The dataset contains 548 rows and 7 columns.
Also, it appears that the dataset contains no missing values, NaN's and no duplicates.
EDA¶
I decided to explore the dataset to understand the relationship between the features and the target variable. Then, I will use visualizations to gain insights into the data.
prom_mkt_size_view(mkt_camp_df)
The distribution be Promotion shows that the applied promotions in the market have similar sizes or roughly equaly distributed. Same distribution for Promotions 2 and 3, but slighly less for Promotion 1.
For the MarketSize it is possible to see that the higher majority of the market sizes are Medium, with almost 60% of the distribution. To better understand the effectivness of the promotions, by checking the sales distribution and the market size.
With the above findings, I was interested in checking the relationship between the Promotion and MarketSize features. The goal was to understand if the promotions were more effective in specific market sizes and then if that could give more insights to this project's goal.
mkt_grp_df = mkt_camp_df.groupby(['MarketSize',
'Promotion']).size().reset_index()
mkt_grp_df.columns = ['MarketSize', 'Promotion', 'Count']
promotion_analysis(mkt_grp_df, mkt_camp_df)
# Distribution of Promotion
print(mkt_camp_df['Promotion'].value_counts())
Promotion 3 188 2 188 1 172 Name: count, dtype: int64
avg_sales_by_mkt_size_and_promotion(mkt_camp_df)
Conclusion about Promotion and Market Size¶
Promotion Incidence vs. Effectiveness: Although the medium market size has the highest number of promotions for all types (Prom1, Prom2, Prom3), this does not directly translate to higher sales figures. The fact that small and large markets have higher mean sales despite fewer promotions suggests that the effectiveness of promotions is not solely dependent on their frequency. This indicates a potential mismatch between the target market size and the promotion strategy.
Also, for the Large Market Size, we can see the mean is higher than the median for Promotions 1 and 2, which indicates that the data is right-skewed. This could mean that there are some stores within this market size, that have a high sales value, which is increasing the mean value.
Market Size Impact: The small and large markets outperform the medium market in terms of sales means, despite having fewer promotions. This could imply that market size has a significant impact on sales performance, and that promotions might be more effective in these markets due to factors such as less competition, better market fit, or a more engaged customer base.

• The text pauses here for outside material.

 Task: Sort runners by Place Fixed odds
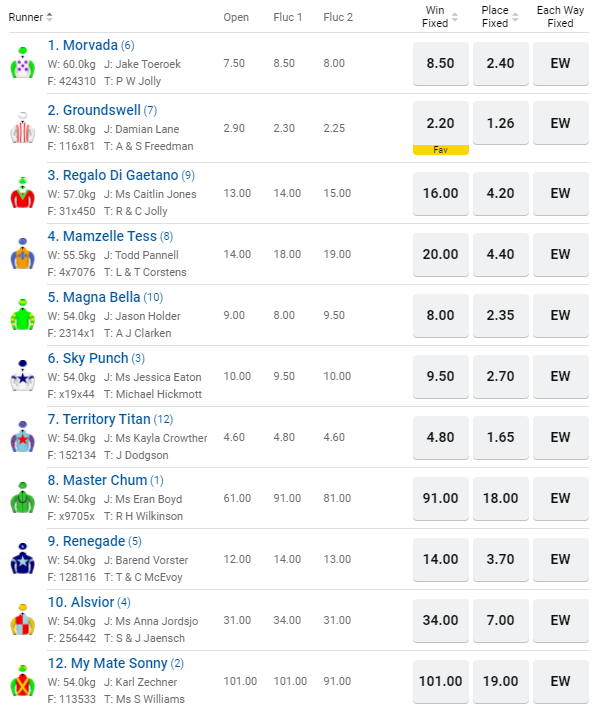coord(500,17)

In summary, while the medium market size sees the highest incidence of promotions, the actual sales figures suggest that promotions are more effective in the small and large markets. This highlights the importance of aligning promotion strategies with market characteristics and suggests potential areas for strategic adjustments.
Analyzing Sales and Age of Store¶
Now, I want to check the relationship between the sales and the age of the store. I will use a scatter plot to visualize this relationship, since this can give more insights about the findings above towards the goal.
# Sales by AgeOfStore
sns.scatterplot(x='AgeOfStore', y='SalesInThousands',
hue='Promotion', data=mkt_camp_df)
plt.title('Sales by Age Of Store')
plt.show()
Looking at the scatter plot above, it is possible to roughly see that the sales are more concentrated within the stores from 1 to 15 years. That could mean that the stores that are older than 15 years are not performing well, or that the dataset has fewer stores with this age.

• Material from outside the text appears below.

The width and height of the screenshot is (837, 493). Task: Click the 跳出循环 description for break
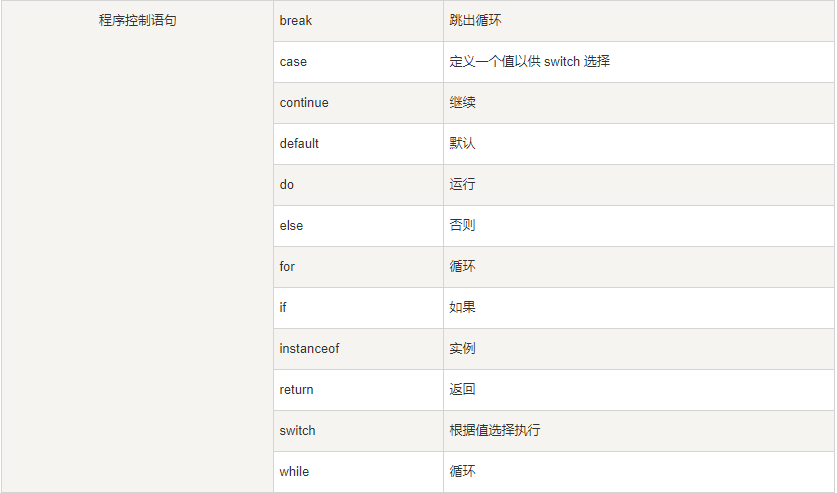475,20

Now, since I have a better understanding over the Promotions with the Market Size and Sales, I will check the correlation between the features and the target variable
Correlations¶
Since correlations can give more insights about the relationships between the features and the target variable, I will check these possible correlations through a heatmap.
Since MarketSize is a categorical feature, I will map it to numerical values to check the correlation with the other features.

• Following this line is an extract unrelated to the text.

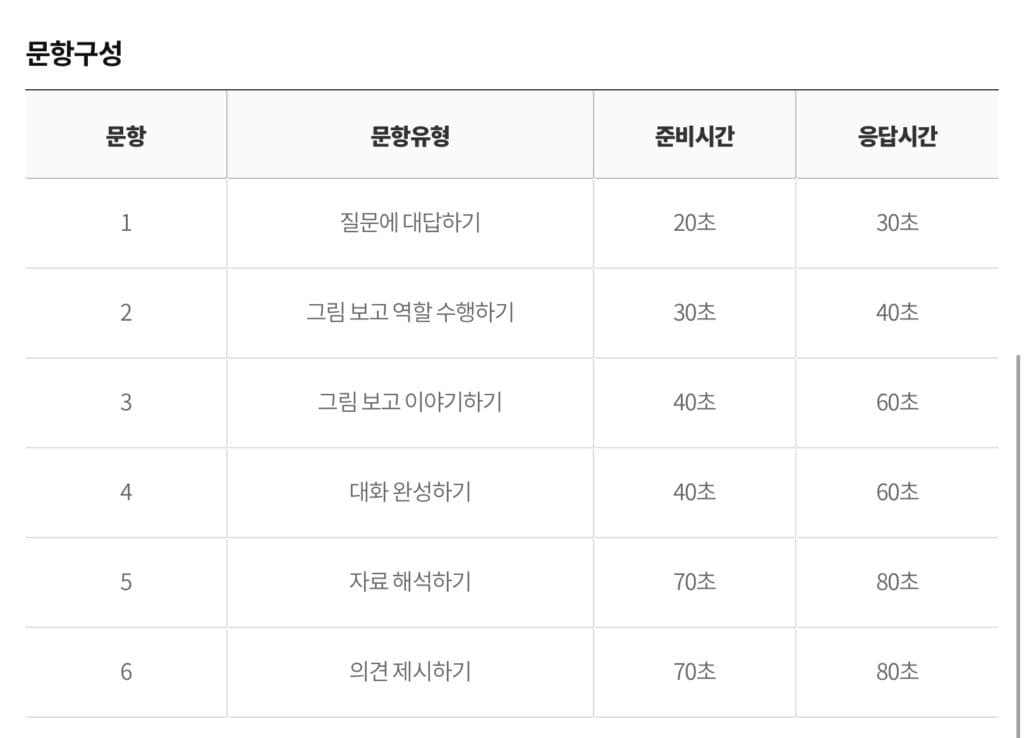The image size is (1024, 738).
Task: Click the 문항구성 section heading
Action: tap(74, 53)
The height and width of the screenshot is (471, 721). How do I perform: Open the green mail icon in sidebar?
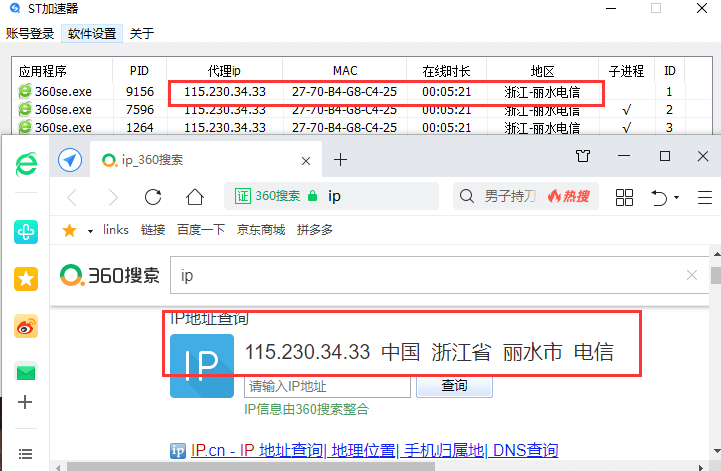click(26, 372)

corr_with_sales(mkt_camp_df)
Most of correlations are inexistent or strongly weak correaltions.
The perfect correlation between MarketID and LocationID arises because these are unique identifiers, not because they share a meaningful relationship. Each identifier uniquely labels an entity, making their correlation a statistical artifact rather than an indication of a real-world link. Thus, this correlation does not inform our analysis and can be ignored.
We can see only a weak correlation (0.45) between MarketSize(Ordinal)(since this is a categorical feature) and SalesInThousands, which is not enough to make any assumptions. However, I decided to further explore this correlation, as below.
# Define a mapping from 'MarketSize' categories to ordinal values
market_size_mapping = {'Small': 1, 'Medium': 2, 'Large': 3}
# Map the 'MarketSize' column to a new 'MarketSize_Ordinal' column
mkt_camp_df['MarketSize_Ordinal'] = mkt_camp_df['MarketSize']\
.map(market_size_mapping)
plot_sales_by_market_size(mkt_camp_df)
# Aggregate data to support the findings
mkt_agg_data = (
mkt_camp_df.groupby('MarketSize_Ordinal')['SalesInThousands']
.agg(['mean', 'std', 'count'])
.reset_index()
)
print(mkt_agg_data)
MarketSize_Ordinal mean std count 0 1 57.409333 6.633101 60 1 2 43.985344 9.051378 320 2 3 70.116726 17.052156 168
Conclusion between Market Size and Sales Analysis¶
The above graph shows a linear regression showing the relationship between MarketSize_Ordinal and SalesInThousands. The fact that the line goes up from the origin indicates a positive relationship between these two variables. As MarketSize_Ordinal increases, SalesInThousands also tends to increase. It suggests that even the smallest market size has a substantial base level of sales.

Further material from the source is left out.